• [EXERCISE PROMPT]:
An exact reproduction of all the entries is the expected answer.

Dataset entries:

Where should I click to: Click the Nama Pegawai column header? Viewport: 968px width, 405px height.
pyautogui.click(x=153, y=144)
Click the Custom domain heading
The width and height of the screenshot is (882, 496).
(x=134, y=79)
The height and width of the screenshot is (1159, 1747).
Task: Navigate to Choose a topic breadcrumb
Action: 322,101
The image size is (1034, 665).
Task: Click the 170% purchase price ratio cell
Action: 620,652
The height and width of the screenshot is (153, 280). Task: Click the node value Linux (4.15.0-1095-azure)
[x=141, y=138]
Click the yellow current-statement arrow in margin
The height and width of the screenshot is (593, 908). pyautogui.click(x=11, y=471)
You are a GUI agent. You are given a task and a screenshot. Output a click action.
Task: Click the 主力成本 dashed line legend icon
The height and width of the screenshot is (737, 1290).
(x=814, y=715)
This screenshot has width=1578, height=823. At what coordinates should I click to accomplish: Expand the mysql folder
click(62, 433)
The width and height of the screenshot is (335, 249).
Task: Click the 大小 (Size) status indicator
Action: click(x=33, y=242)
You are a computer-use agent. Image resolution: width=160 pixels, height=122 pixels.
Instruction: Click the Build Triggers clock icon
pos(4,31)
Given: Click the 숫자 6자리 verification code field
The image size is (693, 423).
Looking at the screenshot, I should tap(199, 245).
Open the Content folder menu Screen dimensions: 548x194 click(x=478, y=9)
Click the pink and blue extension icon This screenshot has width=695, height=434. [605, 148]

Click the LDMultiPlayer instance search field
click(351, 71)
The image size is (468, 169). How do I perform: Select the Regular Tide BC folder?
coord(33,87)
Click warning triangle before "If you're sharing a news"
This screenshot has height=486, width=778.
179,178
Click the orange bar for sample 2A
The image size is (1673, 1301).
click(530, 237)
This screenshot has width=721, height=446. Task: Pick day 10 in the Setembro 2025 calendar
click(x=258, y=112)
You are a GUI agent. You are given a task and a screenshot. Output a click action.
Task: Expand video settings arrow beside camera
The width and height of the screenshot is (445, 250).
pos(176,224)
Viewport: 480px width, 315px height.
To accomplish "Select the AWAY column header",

• [RESULT BELOW]:
Where should I click to: Click the Nama Pegawai column header? Viewport: 968px width, 405px height.
pyautogui.click(x=153, y=144)
Click the Custom domain heading
The width and height of the screenshot is (882, 496).
(x=134, y=79)
The height and width of the screenshot is (1159, 1747).
Task: Navigate to Choose a topic breadcrumb
Action: 322,101
The image size is (1034, 665).
Task: Click the 170% purchase price ratio cell
Action: 620,652
The height and width of the screenshot is (153, 280). Task: Click the node value Linux (4.15.0-1095-azure)
[x=141, y=138]
Click the yellow current-statement arrow in margin
The height and width of the screenshot is (593, 908). pyautogui.click(x=11, y=471)
You are a GUI agent. You are given a task and a screenshot. Output a click action.
Task: Click the 主力成本 dashed line legend icon
The height and width of the screenshot is (737, 1290).
(x=814, y=715)
This screenshot has width=1578, height=823. At what coordinates should I click to accomplish: Expand the mysql folder
click(62, 433)
The width and height of the screenshot is (335, 249).
Task: Click the 大小 (Size) status indicator
Action: click(x=33, y=242)
You are a computer-use agent. Image resolution: width=160 pixels, height=122 pixels.
Instruction: Click the Build Triggers clock icon
pos(4,31)
Given: Click the 숫자 6자리 verification code field
The image size is (693, 423).
Looking at the screenshot, I should tap(199, 245).
Open the Content folder menu Screen dimensions: 548x194 click(x=478, y=9)
Click the pink and blue extension icon This screenshot has width=695, height=434. [605, 148]

Click the LDMultiPlayer instance search field
click(351, 71)
The image size is (468, 169). How do I perform: Select the Regular Tide BC folder?
coord(33,87)
Click warning triangle before "If you're sharing a news"
This screenshot has height=486, width=778.
179,178
Click the orange bar for sample 2A
The image size is (1673, 1301).
click(530, 237)
This screenshot has width=721, height=446. Task: Pick day 10 in the Setembro 2025 calendar
click(x=258, y=112)
You are a GUI agent. You are given a task and a screenshot. Output a click action.
Task: Expand video settings arrow beside camera
The width and height of the screenshot is (445, 250).
pos(176,224)
Viewport: 480px width, 315px height.
To accomplish "Select the AWAY column header",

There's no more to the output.